Posts featuring Lado Kilasonia

In Review: The Book of Tbilisi

It radiates a sentiment, an ephemeral affect, a spark, that is more than enough to germinate something new.

The Book of Tbilisi, edited by Becca Parkinson and Gvantsa Jobava, Comma Press

The Tbilisi funicular that leads all the way to the Mtatsminda Mountain, one that families might usually take on Sunday mornings or lovers for an afternoon date, gives an opportunity to get a glimpse of the city from above while still being close and immersed in the noises and lives it encapsulates. The Book of Tbilisi attempts to be an extension thereof, unravelling to the readers the literary landscape of Georgia after the recuperation of its independence and the consequent transformations it underwent. Comma Press’s “Reading the City” series brings to the surface works and literary traditions of underrepresented areas. This endeavour aspires to insert forsaken voices and cosmologies into the Eurocentric literary canon.

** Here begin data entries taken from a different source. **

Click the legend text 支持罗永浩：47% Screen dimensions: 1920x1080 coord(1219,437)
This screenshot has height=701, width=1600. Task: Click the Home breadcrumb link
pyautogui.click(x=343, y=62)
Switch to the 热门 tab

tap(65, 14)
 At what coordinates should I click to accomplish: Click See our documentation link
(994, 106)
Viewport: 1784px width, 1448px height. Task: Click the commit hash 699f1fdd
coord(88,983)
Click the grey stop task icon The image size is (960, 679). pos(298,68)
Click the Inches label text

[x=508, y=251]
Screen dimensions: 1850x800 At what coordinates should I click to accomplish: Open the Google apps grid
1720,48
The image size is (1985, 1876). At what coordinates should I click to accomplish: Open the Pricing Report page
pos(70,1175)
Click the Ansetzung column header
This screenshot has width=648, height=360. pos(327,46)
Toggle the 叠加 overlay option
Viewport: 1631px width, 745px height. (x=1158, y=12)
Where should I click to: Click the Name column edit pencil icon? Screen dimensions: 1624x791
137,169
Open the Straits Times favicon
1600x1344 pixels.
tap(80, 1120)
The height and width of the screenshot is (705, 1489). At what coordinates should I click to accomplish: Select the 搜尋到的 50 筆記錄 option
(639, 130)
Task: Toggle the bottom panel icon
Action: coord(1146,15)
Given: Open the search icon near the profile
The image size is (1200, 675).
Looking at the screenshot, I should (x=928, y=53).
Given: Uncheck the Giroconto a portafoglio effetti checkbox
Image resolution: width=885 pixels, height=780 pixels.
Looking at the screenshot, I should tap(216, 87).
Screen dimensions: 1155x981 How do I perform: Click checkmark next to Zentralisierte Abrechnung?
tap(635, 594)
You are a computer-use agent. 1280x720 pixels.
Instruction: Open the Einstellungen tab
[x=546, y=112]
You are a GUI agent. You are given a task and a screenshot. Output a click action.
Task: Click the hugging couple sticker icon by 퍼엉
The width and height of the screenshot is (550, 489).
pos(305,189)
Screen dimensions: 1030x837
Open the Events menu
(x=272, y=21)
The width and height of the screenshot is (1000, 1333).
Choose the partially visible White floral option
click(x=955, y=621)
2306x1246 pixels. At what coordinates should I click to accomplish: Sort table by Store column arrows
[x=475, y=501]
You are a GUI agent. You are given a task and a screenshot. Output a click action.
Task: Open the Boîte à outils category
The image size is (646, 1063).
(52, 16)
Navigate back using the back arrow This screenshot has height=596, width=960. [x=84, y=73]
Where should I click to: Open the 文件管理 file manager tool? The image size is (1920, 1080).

One should not overlook the genre chosen for this aspiration. An underrated form that has experienced a renaissance in recent years (as could be attested by Asymptote’s Winter 2018 Issue special feature on microfiction and the 2013 Nobel Prize awarded to Alice Munro), the short story is distanced from illusions of coherency and authority. Instead, its fragments embrace the gaps and absences, charged with an energy that surpasses the mere focus on the sequence of events, in order to capture a state or a quality. Thus it is not difficult to imagine why this impressionistic genre seemed the adequate vehicle—much like the funicular itself—to capture the fleeting force that runs through Georgia.